As merry a Christmas as we can make it
Well, Christmas in lockdown is looming and there's nothing we can do about it. I hope that whatever the year has brought you, there was some joy. For me I found the most joy in the last month, December. November I was shortlisted for the Hedgehog Poetry Dialect pamphlet competition, which was bittersweet to say the least. The months previous I had various poetry successes. But December brought me not only acceptances for the coming year, and published poems a plenty, but the chance to share pages in journals with my own daughter - in fact in one publication she actually beat me with three poems to my two! And I have never been prouder, or happier. I have no desire to push her into writing this young (she's only nine, ten in a few days time, eek!) but I do want her to know that writing is a valid, worthwhile occupation. Something I wish I'd known when I was at school. I think she knows it now, :)
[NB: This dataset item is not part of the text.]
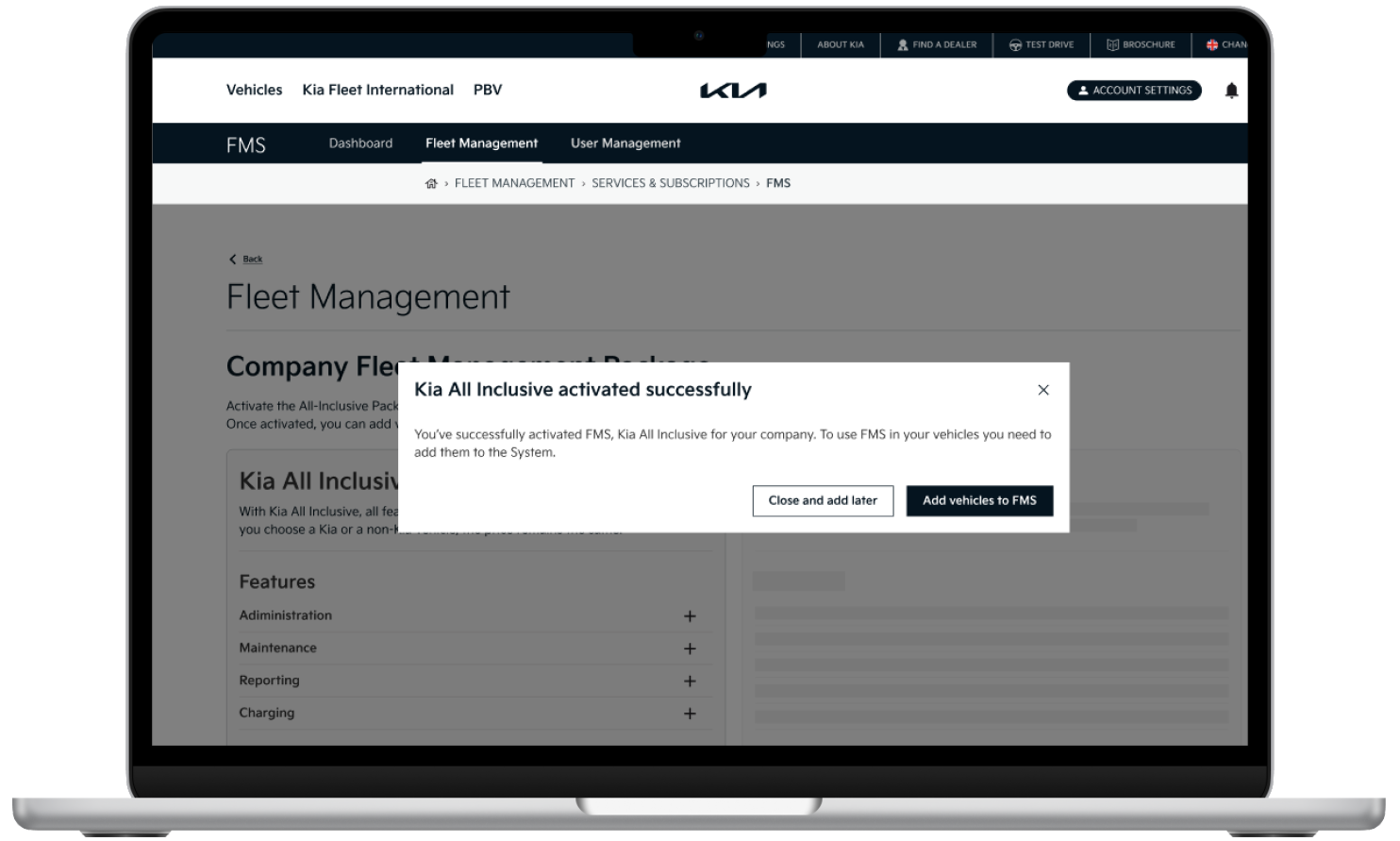Click the Kia logo in header
Screen dimensions: 1400x841
click(x=732, y=91)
This poem was first published in Sarasvati, and it's for my little one - born on the solstice.
Tamar’s Poem
Born on the morning of the Death of the Day,
we spent the longest night, milk-scented, body-close,
and when the weak New Sun was delivered in the last hours
of that Long Night, we blinked our sleepless eyes,
unwrapped a new world - the first to see it, you
cannot remember it; I will never forget it.
Greg Freeman
Thu 17th Dec 2020 19:08
Congratulations on your successes, Maxine, and thanks for letting us know about them ... and about your daughter's, too. Wishing you both more good luck in the future.